The potential effects of misclassification of ethnicity and errors in population estimates should be considered in interpreting these results. Cancer patient ethnicity information is reported by hospital cancer registrars to the CSP as mandated by California law requiring cancer reporting and is based on information recorded in the medical record. How often this is self-reported vs. based on observation or birthplace is unknown. We expect that ethnic misclassification is most likely to classify Japanese as “other Asian,” which would result in an underestimation of the true Japanese rate. Because DOF does not provide sex-, age- and Asian subgroup-specific annual population estimates for Los Angeles County for 1991–1997, we applied the growth rate for all Asian/Pacific Islanders to Chinese, Japanese, Filipino and Korean census counts. This may overestimate the Japanese population, since their population increase in previous decades has been lower than the average increase of other Asian/Pacific Island groups. Overestimation of population counts will also produce an underestimate of incidence rates. Thus, the increase in breast cancer incidence among Japanese-American women in Los Angeles County may be slightly greater than the estimates we present.

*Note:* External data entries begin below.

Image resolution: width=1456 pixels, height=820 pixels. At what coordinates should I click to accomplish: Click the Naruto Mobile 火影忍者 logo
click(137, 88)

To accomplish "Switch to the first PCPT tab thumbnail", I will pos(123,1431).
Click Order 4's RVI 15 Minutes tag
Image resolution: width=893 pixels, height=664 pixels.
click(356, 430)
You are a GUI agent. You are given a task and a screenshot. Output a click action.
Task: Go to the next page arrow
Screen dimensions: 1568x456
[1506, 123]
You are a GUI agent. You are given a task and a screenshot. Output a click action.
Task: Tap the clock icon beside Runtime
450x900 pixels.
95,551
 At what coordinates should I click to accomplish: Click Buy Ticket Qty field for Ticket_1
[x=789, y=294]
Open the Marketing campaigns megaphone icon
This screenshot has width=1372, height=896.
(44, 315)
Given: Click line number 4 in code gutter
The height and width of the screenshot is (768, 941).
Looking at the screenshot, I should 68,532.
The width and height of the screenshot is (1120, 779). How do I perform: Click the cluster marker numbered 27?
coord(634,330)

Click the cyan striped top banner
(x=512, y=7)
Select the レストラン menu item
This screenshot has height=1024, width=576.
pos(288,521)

These data demonstrate the need for increasing awareness among Asian women and their health care providers of breast cancer as a significant health hazard, especially for women of Asian descent. It is possible that many physicians are unaware that the well-known low breast cancer risk among these women in past decades is no longer true and that breast cancer screening is as important as among white and African-American women. The rapid increase in breast cancer incidence rates in Japanese suggests a prominent role of exogenous and, therefore, potentially alterable factors. These data also demonstrate that, in the absence of ethnic-specific cancer incidence rates, important cancer incidence trends may be unrecognized.
Our study was partly supported by the California Department of Health Services as part of its statewide cancer reporting program, mandated by Health and Safety Code Section 103875 and 1033885. We thank cancer registrars for provision of the data that made these analyses possible.